Bodies remaining in the Pike River Mine are intact and identifiable.
These claims for Anna Osborne, who lost her husband in the 2010 mine explosion.
She said leaked footage, that was handed to the families, reveals the inferno didn't destroy a number of bodies.
After trawling through hours of footage, she said amid un-scorched rubber hoses and pallets are the remains of loved ones.
"Bodies that are fully intact that some ministers would want you to believe that are ash and there's nothing to be retrieved, so we do have images of bodies," she said.
Osborne is making fresh calls for a manned re-entry of the mine.
"I'm sure the Government want the families to go away and convince the rest of the public that there is nothing there to retrieve and we should all just move on. We are not going to walk away, we're going to continue to fight."

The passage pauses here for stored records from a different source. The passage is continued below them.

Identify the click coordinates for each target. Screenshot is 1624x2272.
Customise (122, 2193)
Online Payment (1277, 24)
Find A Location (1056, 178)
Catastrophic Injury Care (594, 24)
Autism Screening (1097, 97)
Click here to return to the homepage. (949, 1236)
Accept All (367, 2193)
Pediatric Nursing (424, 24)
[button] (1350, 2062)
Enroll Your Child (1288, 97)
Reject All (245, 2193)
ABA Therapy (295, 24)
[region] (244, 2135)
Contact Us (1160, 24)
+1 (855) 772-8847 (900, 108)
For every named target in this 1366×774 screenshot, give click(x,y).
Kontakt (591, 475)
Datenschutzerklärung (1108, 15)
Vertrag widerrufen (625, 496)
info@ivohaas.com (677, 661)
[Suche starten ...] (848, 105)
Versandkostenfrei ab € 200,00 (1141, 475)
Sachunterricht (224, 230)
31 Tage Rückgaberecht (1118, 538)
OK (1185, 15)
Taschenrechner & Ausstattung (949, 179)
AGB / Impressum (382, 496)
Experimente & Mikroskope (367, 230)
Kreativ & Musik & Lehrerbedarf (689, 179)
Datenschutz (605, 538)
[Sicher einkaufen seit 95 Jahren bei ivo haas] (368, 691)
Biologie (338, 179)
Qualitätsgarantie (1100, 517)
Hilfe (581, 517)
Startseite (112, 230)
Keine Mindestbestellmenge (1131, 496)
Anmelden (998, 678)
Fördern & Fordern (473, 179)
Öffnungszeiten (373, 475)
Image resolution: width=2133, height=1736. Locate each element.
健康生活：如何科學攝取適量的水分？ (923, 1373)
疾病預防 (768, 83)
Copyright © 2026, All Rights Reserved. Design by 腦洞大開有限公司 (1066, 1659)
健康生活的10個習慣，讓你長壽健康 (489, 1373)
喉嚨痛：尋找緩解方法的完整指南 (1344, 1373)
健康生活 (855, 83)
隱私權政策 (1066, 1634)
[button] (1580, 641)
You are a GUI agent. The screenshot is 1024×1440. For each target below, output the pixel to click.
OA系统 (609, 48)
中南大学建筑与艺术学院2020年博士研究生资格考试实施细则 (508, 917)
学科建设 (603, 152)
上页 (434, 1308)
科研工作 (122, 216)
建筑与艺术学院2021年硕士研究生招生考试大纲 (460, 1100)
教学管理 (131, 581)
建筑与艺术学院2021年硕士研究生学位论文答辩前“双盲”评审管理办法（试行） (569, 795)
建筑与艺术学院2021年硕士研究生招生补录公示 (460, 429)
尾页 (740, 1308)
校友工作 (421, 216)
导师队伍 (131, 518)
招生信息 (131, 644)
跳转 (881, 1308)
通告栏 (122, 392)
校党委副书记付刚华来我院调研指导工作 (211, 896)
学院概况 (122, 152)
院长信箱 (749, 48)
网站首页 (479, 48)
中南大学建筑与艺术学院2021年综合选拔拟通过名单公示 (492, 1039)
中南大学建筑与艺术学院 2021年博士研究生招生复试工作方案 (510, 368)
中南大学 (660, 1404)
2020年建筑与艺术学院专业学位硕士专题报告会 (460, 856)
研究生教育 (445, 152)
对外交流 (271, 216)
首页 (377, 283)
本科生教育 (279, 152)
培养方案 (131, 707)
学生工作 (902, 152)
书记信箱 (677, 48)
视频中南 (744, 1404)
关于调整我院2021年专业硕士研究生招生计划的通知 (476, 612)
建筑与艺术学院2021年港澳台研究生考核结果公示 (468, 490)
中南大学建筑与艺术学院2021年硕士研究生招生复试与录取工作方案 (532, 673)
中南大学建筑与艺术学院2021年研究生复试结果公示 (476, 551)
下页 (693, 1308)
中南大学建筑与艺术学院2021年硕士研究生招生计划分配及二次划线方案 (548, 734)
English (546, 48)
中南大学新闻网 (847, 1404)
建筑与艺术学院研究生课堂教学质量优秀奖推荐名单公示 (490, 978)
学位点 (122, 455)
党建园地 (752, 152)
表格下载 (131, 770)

Spokesman Bernie Monk said dredging through hours of footage to find it was a huge effort.
"They had to do a lot of work to upgrade the pictures, to make sure that what they were looking at were bodies, and I understand it is," he said.
Monk said the Government needs to heed the families long-standing calls for a manned re-entry now more than ever.
"It's the politicians that are the only ones that are saying the drift's too unsafe to enter. What more do the families have to do to make this happen?"
It follows the release of footage on Sunday showing glasses and paper in tact in the mine's drift.
But Prime Minister Bill English on Monday said there was nothing new about the footage and that it had been been around for years.
He has previously ruled out re-entry, relying on expert advice that it is too risky to go into the potentially explosive methane-filled drift.